My Edinburgh International Festival Monday involved not one, but two performances of Shostakovich’s Fifth Symphony from the same set of musicians; but I was still learning new things by the end, hearing this symphony from a different inside-out perspective, its textures and inner workings prised open by the musicians of Aurora Orchestra, playing in Scotland for the first time, and giving a tour de force performance from memory.

The afternoon performance was the more remarkable, taking place in an Usher Hall where the stalls seats had been replaced by beanbags with audience members sitting interspersed among the players who, considerately, gave us all more space by not having to bring music stands. The EIF has made a speciality of performances like this, and some have worked better than others, but this one was a success because conductor Nicholas Collon had only a few splashes of explanation before letting the musicians loose on the score.
If you’re new to the music then the explanations are useful, but if you know the score then the really fun thing about these experiences is the way they sound when you’re wedged into an unusual position between the musicians, with perspectives skewed, just like what it must be like if you’re playing it.

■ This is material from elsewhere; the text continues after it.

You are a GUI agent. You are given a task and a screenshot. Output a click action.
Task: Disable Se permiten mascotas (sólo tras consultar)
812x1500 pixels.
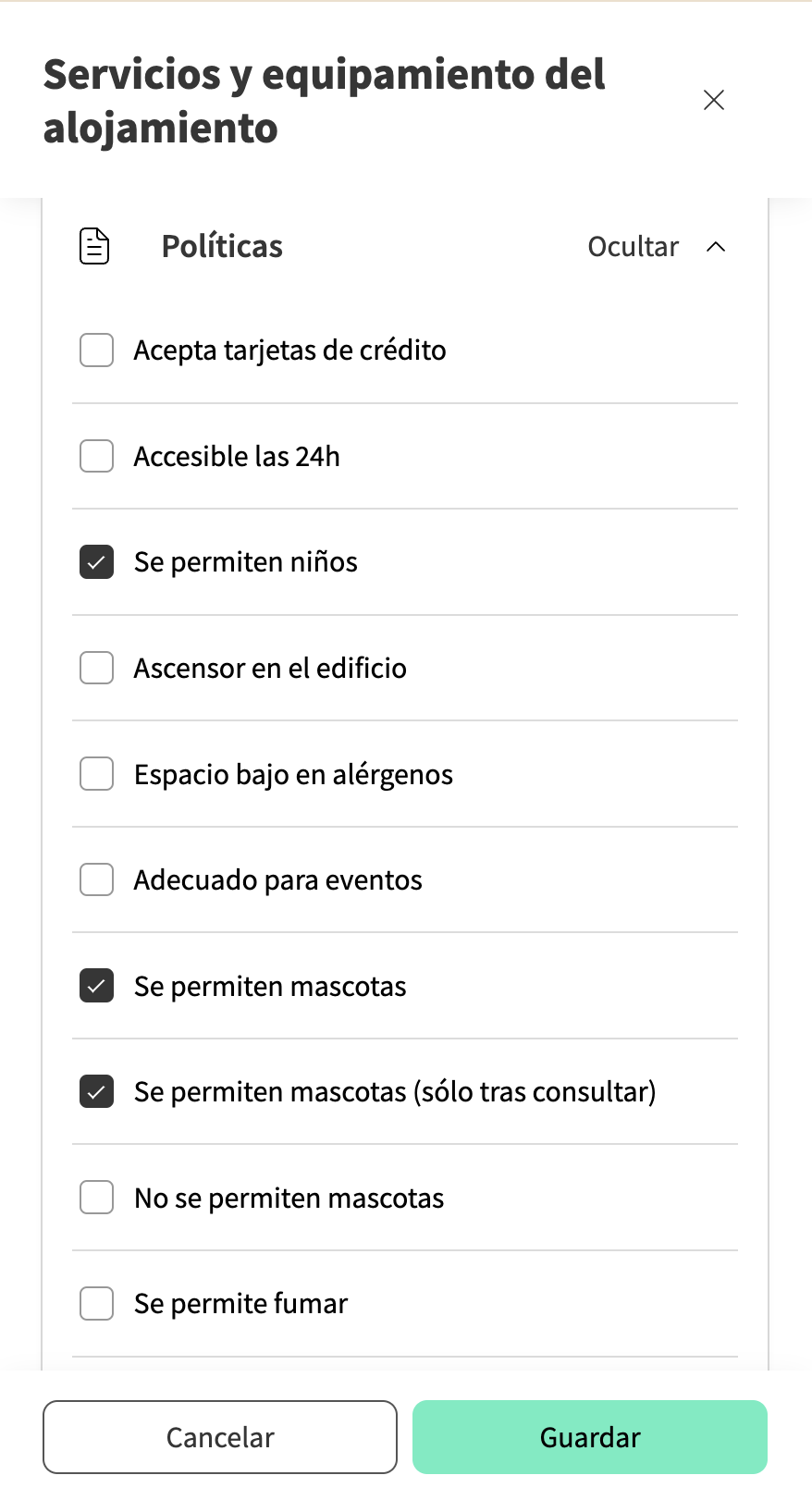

For the first two movements I sat splayed behind the bassoons, across from the phalanx of strings, and a (mercifully) long distance from the brass. A rearrangement for the third and fourth movements brought me into uncomfortably close proximity to the horn section, but also gave me a fresh perspective on the violins and cellos, where the keening edge of third movement has never sounded so sharp; nor, earlier, the breathy quiet piccolo notes which I’d never noticed before.
The key thing about their playing from memory is the responsiveness it produces. Seeing them at such close quarters, the musicians looked at each other as much as they looked at Conlon, and it was rather lovely to notice the nods, winks and grins they gave each other after a solo or duo section. No doubt Collon took a critical lead in rehearsal but, experiencing it up close, this seemed like a much more collective musical organism.
In the evening concert, in addition to a second go at the Shostakovich, Aurora played from scores for Abel Selaocoe’s Four Spirits, as well they may have done because the music was bitty, episodic and sometimes baffling. Selaocoe styles it as a concerto for orchestra, cello and voice, but it felt more like a communal ritual than a coherent piece of music, with Selaocoe singing and chanting over the piece like a charismatic preacher or a pagan shaman, sometimes playing his cello and sometimes casting it aside to address the audience. Listen beyond the bravado, however, and there wasn't much there, the actual lines of music sounding abstract, disjointed and ultimately unsatisfying. This was very much the Abel Selaocoe show – there’s no way I could imagine anybody else performing it – the orchestra, and even busy percussionist Bernhard Schimpelsberger relegated to onlookers for much of the piece. A shame, because Selaocoe brought the audience into the communality very successfully. It's just a pity there wasn't more substance to what he was doing.